[What is expected]
Retype only the lines running from the beginning of the entries below to the line with "You are a computer-use agent.", both included. Do not include pictures.

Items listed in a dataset
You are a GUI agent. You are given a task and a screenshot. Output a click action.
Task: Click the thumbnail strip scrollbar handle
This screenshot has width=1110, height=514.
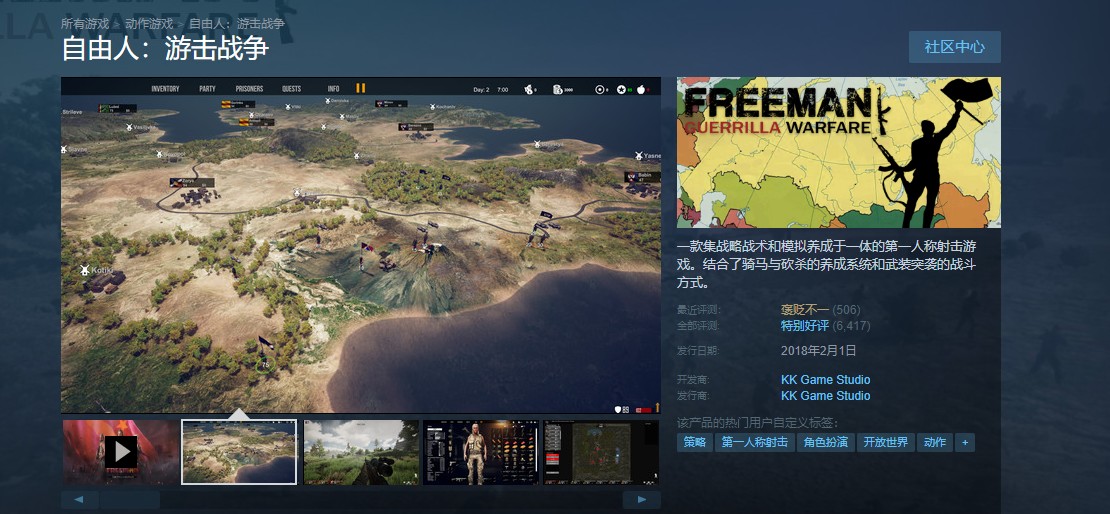(130, 500)
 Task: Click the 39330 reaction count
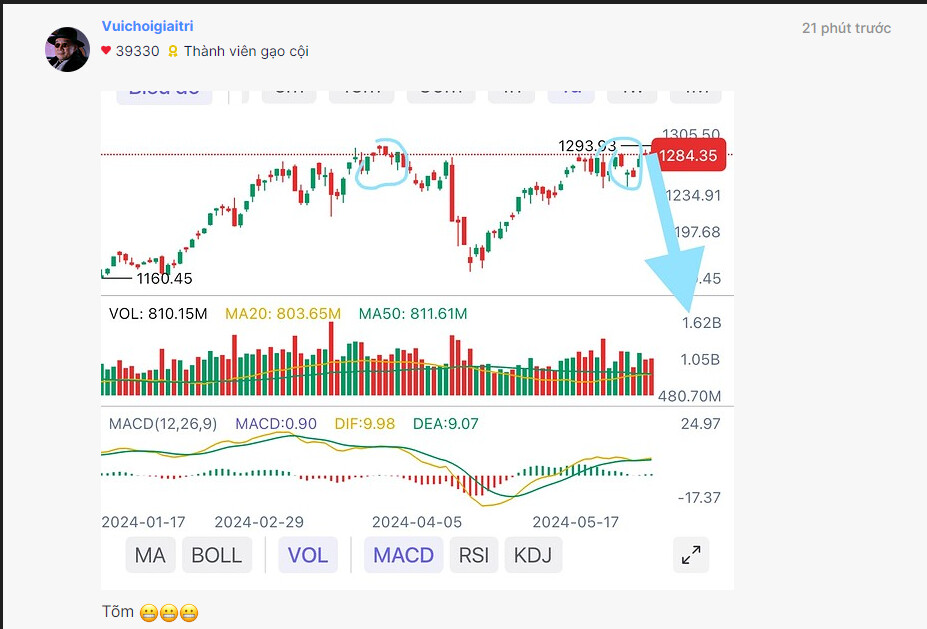pos(137,51)
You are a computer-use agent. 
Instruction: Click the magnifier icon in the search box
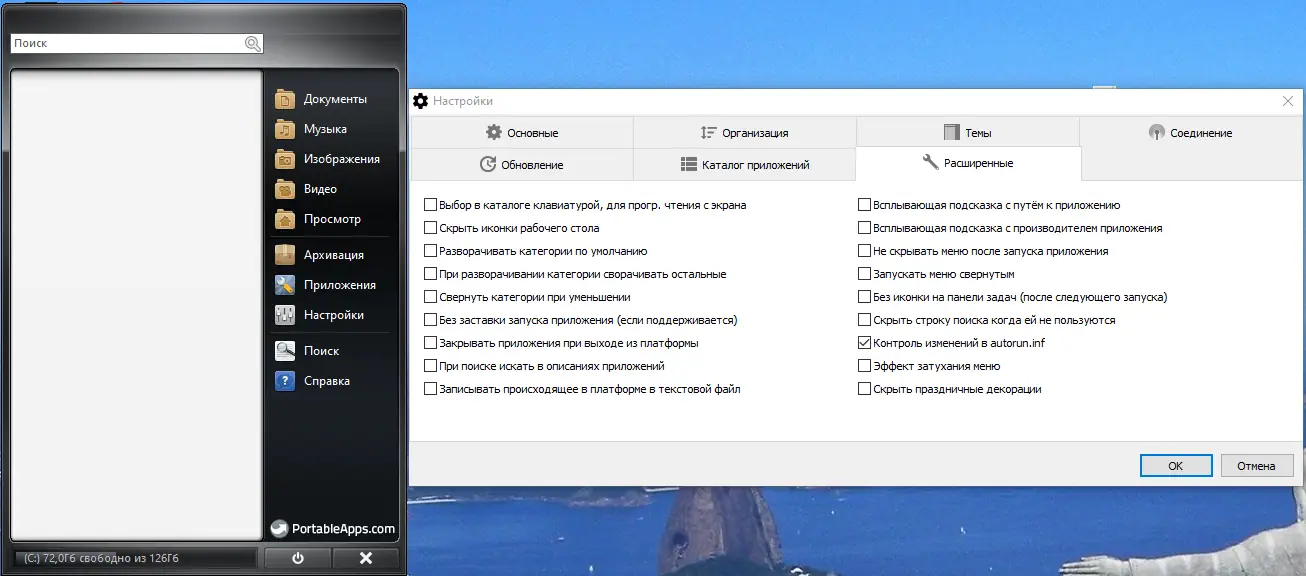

[The completed task]
You are a GUI agent. You are given a task and a screenshot. Output a click action.
Task: Click the thumbnail strip scrollbar handle
This screenshot has width=1110, height=514.
(130, 500)
 Task: Click the 39330 reaction count
pos(137,51)
You are a computer-use agent. 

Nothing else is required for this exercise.